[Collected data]
------------------------

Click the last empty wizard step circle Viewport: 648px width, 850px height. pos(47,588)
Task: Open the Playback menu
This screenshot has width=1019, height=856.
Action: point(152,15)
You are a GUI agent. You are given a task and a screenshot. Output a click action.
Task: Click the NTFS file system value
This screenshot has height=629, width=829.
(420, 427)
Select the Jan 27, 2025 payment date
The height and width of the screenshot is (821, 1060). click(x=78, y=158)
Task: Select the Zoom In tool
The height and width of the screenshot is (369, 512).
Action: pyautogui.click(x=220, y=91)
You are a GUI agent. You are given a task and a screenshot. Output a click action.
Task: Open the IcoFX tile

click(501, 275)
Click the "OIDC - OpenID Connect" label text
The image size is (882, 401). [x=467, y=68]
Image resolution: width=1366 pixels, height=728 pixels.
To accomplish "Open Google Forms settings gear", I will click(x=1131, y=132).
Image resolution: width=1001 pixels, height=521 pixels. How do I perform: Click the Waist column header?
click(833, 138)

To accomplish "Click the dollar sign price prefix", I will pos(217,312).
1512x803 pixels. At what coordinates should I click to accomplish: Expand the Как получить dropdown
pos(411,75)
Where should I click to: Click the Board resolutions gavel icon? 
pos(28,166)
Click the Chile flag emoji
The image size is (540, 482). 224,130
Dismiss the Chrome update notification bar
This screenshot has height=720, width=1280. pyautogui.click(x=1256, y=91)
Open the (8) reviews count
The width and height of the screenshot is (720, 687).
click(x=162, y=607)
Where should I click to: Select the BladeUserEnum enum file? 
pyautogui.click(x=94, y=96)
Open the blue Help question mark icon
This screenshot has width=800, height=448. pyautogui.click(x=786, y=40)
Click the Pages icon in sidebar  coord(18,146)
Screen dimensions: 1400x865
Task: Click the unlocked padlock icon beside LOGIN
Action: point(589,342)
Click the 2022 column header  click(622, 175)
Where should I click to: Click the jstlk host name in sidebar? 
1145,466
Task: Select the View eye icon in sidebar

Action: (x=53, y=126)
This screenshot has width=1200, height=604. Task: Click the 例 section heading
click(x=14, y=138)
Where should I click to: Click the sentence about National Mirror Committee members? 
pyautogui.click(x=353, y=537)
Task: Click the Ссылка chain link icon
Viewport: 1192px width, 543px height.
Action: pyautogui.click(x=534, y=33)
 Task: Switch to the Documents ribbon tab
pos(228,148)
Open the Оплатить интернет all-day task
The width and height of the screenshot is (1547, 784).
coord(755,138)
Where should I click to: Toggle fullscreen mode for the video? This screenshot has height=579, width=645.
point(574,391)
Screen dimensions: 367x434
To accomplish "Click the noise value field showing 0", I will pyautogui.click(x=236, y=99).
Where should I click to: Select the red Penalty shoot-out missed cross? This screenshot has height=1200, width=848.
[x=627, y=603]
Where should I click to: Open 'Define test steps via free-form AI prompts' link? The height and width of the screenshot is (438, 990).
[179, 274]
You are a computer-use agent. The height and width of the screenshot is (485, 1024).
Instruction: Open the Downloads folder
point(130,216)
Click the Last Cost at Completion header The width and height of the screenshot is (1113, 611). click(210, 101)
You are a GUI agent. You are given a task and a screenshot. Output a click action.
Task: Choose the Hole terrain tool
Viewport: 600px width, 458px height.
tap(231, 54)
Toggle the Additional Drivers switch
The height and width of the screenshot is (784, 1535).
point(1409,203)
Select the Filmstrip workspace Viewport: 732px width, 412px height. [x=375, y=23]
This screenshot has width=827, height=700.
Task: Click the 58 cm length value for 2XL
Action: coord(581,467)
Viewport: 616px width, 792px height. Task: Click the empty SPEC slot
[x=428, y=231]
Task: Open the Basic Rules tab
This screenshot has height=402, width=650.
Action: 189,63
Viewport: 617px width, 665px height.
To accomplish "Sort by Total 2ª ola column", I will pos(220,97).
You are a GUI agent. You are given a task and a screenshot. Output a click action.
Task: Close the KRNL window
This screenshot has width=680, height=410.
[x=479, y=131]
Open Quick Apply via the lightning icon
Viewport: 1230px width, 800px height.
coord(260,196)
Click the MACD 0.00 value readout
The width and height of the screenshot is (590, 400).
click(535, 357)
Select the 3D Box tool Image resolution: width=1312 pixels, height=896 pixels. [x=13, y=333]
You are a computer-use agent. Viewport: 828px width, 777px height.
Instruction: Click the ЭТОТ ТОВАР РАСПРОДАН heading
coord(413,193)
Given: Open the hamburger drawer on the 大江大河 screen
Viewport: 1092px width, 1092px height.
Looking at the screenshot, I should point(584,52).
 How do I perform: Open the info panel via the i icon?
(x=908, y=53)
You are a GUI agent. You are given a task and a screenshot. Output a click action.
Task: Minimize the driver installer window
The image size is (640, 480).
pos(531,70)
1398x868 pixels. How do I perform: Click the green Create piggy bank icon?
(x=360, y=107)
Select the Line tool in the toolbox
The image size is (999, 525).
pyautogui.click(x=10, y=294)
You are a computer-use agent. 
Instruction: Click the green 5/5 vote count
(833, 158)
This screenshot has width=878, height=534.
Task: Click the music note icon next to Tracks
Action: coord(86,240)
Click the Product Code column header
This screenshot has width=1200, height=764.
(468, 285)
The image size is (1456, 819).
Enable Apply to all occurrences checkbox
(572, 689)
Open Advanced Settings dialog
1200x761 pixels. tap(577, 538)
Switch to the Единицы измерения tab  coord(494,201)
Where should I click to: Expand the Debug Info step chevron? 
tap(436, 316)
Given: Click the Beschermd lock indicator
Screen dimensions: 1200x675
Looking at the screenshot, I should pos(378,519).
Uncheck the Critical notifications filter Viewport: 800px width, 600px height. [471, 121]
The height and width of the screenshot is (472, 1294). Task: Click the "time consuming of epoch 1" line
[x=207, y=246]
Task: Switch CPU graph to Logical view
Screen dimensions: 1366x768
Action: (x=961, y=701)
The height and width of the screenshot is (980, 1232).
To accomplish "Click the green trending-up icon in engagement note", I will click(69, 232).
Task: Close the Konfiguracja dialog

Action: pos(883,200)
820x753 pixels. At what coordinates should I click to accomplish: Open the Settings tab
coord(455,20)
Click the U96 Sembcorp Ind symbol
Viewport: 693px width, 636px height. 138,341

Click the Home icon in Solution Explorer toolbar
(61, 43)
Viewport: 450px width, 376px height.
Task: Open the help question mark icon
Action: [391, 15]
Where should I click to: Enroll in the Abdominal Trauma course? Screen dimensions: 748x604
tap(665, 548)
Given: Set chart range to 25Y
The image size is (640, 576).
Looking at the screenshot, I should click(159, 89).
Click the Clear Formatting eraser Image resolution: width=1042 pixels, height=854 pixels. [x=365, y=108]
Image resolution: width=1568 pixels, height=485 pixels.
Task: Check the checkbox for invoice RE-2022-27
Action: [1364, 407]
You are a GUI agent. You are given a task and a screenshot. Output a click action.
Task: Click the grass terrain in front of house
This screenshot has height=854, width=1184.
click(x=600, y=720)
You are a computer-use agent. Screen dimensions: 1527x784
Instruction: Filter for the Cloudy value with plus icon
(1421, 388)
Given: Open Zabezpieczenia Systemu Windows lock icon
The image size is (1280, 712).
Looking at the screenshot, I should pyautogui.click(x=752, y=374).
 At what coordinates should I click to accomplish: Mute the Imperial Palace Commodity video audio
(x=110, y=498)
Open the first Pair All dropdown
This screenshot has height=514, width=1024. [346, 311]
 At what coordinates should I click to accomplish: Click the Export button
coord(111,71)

------------------------

## [Problem to solve]
Output the entries verbatim.

## [Exercise output]
Click the last empty wizard step circle Viewport: 648px width, 850px height. pos(47,588)
Task: Open the Playback menu
This screenshot has width=1019, height=856.
Action: point(152,15)
You are a GUI agent. You are given a task and a screenshot. Output a click action.
Task: Click the NTFS file system value
This screenshot has height=629, width=829.
(420, 427)
Select the Jan 27, 2025 payment date
The height and width of the screenshot is (821, 1060). click(x=78, y=158)
Task: Select the Zoom In tool
The height and width of the screenshot is (369, 512).
Action: pyautogui.click(x=220, y=91)
You are a GUI agent. You are given a task and a screenshot. Output a click action.
Task: Open the IcoFX tile

click(501, 275)
Click the "OIDC - OpenID Connect" label text
The image size is (882, 401). [x=467, y=68]
Image resolution: width=1366 pixels, height=728 pixels.
To accomplish "Open Google Forms settings gear", I will click(x=1131, y=132).
Image resolution: width=1001 pixels, height=521 pixels. How do I perform: Click the Waist column header?
click(833, 138)

To accomplish "Click the dollar sign price prefix", I will pos(217,312).
1512x803 pixels. At what coordinates should I click to accomplish: Expand the Как получить dropdown
pos(411,75)
Where should I click to: Click the Board resolutions gavel icon? 
pos(28,166)
Click the Chile flag emoji
The image size is (540, 482). 224,130
Dismiss the Chrome update notification bar
This screenshot has height=720, width=1280. pyautogui.click(x=1256, y=91)
Open the (8) reviews count
The width and height of the screenshot is (720, 687).
click(x=162, y=607)
Where should I click to: Select the BladeUserEnum enum file? 
pyautogui.click(x=94, y=96)
Open the blue Help question mark icon
This screenshot has width=800, height=448. pyautogui.click(x=786, y=40)
Click the Pages icon in sidebar  coord(18,146)
Screen dimensions: 1400x865
Task: Click the unlocked padlock icon beside LOGIN
Action: point(589,342)
Click the 2022 column header  click(622, 175)
Where should I click to: Click the jstlk host name in sidebar? 
1145,466
Task: Select the View eye icon in sidebar

Action: (x=53, y=126)
This screenshot has width=1200, height=604. Task: Click the 例 section heading
click(x=14, y=138)
Where should I click to: Click the sentence about National Mirror Committee members? 
pyautogui.click(x=353, y=537)
Task: Click the Ссылка chain link icon
Viewport: 1192px width, 543px height.
Action: pyautogui.click(x=534, y=33)
 Task: Switch to the Documents ribbon tab
pos(228,148)
Open the Оплатить интернет all-day task
The width and height of the screenshot is (1547, 784).
coord(755,138)
Where should I click to: Toggle fullscreen mode for the video? This screenshot has height=579, width=645.
point(574,391)
Screen dimensions: 367x434
To accomplish "Click the noise value field showing 0", I will pyautogui.click(x=236, y=99).
Where should I click to: Select the red Penalty shoot-out missed cross? This screenshot has height=1200, width=848.
[x=627, y=603]
Where should I click to: Open 'Define test steps via free-form AI prompts' link? The height and width of the screenshot is (438, 990).
[179, 274]
You are a computer-use agent. The height and width of the screenshot is (485, 1024).
Instruction: Open the Downloads folder
point(130,216)
Click the Last Cost at Completion header The width and height of the screenshot is (1113, 611). click(210, 101)
You are a GUI agent. You are given a task and a screenshot. Output a click action.
Task: Choose the Hole terrain tool
Viewport: 600px width, 458px height.
tap(231, 54)
Toggle the Additional Drivers switch
The height and width of the screenshot is (784, 1535).
point(1409,203)
Select the Filmstrip workspace Viewport: 732px width, 412px height. [x=375, y=23]
This screenshot has width=827, height=700.
Task: Click the 58 cm length value for 2XL
Action: coord(581,467)
Viewport: 616px width, 792px height. Task: Click the empty SPEC slot
[x=428, y=231]
Task: Open the Basic Rules tab
This screenshot has height=402, width=650.
Action: 189,63
Viewport: 617px width, 665px height.
To accomplish "Sort by Total 2ª ola column", I will pos(220,97).
You are a GUI agent. You are given a task and a screenshot. Output a click action.
Task: Close the KRNL window
This screenshot has width=680, height=410.
[x=479, y=131]
Open Quick Apply via the lightning icon
Viewport: 1230px width, 800px height.
coord(260,196)
Click the MACD 0.00 value readout
The width and height of the screenshot is (590, 400).
click(535, 357)
Select the 3D Box tool Image resolution: width=1312 pixels, height=896 pixels. [x=13, y=333]
You are a computer-use agent. Viewport: 828px width, 777px height.
Instruction: Click the ЭТОТ ТОВАР РАСПРОДАН heading
coord(413,193)
Given: Open the hamburger drawer on the 大江大河 screen
Viewport: 1092px width, 1092px height.
Looking at the screenshot, I should point(584,52).
 How do I perform: Open the info panel via the i icon?
(x=908, y=53)
You are a GUI agent. You are given a task and a screenshot. Output a click action.
Task: Minimize the driver installer window
The image size is (640, 480).
pos(531,70)
1398x868 pixels. How do I perform: Click the green Create piggy bank icon?
(x=360, y=107)
Select the Line tool in the toolbox
The image size is (999, 525).
pyautogui.click(x=10, y=294)
You are a computer-use agent. 
Instruction: Click the green 5/5 vote count
(833, 158)
This screenshot has width=878, height=534.
Task: Click the music note icon next to Tracks
Action: coord(86,240)
Click the Product Code column header
This screenshot has width=1200, height=764.
(468, 285)
The image size is (1456, 819).
Enable Apply to all occurrences checkbox
(572, 689)
Open Advanced Settings dialog
1200x761 pixels. tap(577, 538)
Switch to the Единицы измерения tab  coord(494,201)
Where should I click to: Expand the Debug Info step chevron? 
tap(436, 316)
Given: Click the Beschermd lock indicator
Screen dimensions: 1200x675
Looking at the screenshot, I should pos(378,519).
Uncheck the Critical notifications filter Viewport: 800px width, 600px height. [471, 121]
The height and width of the screenshot is (472, 1294). Task: Click the "time consuming of epoch 1" line
[x=207, y=246]
Task: Switch CPU graph to Logical view
Screen dimensions: 1366x768
Action: (x=961, y=701)
The height and width of the screenshot is (980, 1232).
To accomplish "Click the green trending-up icon in engagement note", I will click(69, 232).
Task: Close the Konfiguracja dialog

Action: pos(883,200)
820x753 pixels. At what coordinates should I click to accomplish: Open the Settings tab
coord(455,20)
Click the U96 Sembcorp Ind symbol
Viewport: 693px width, 636px height. 138,341

Click the Home icon in Solution Explorer toolbar
(61, 43)
Viewport: 450px width, 376px height.
Task: Open the help question mark icon
Action: [391, 15]
Where should I click to: Enroll in the Abdominal Trauma course? Screen dimensions: 748x604
tap(665, 548)
Given: Set chart range to 25Y
The image size is (640, 576).
Looking at the screenshot, I should click(159, 89).
Click the Clear Formatting eraser Image resolution: width=1042 pixels, height=854 pixels. [x=365, y=108]
Image resolution: width=1568 pixels, height=485 pixels.
Task: Check the checkbox for invoice RE-2022-27
Action: [1364, 407]
You are a GUI agent. You are given a task and a screenshot. Output a click action.
Task: Click the grass terrain in front of house
This screenshot has height=854, width=1184.
click(x=600, y=720)
You are a computer-use agent. Screen dimensions: 1527x784
Instruction: Filter for the Cloudy value with plus icon
(1421, 388)
Given: Open Zabezpieczenia Systemu Windows lock icon
The image size is (1280, 712).
Looking at the screenshot, I should pyautogui.click(x=752, y=374).
 At what coordinates should I click to accomplish: Mute the Imperial Palace Commodity video audio
(x=110, y=498)
Open the first Pair All dropdown
This screenshot has height=514, width=1024. [346, 311]
 At what coordinates should I click to accomplish: Click the Export button
coord(111,71)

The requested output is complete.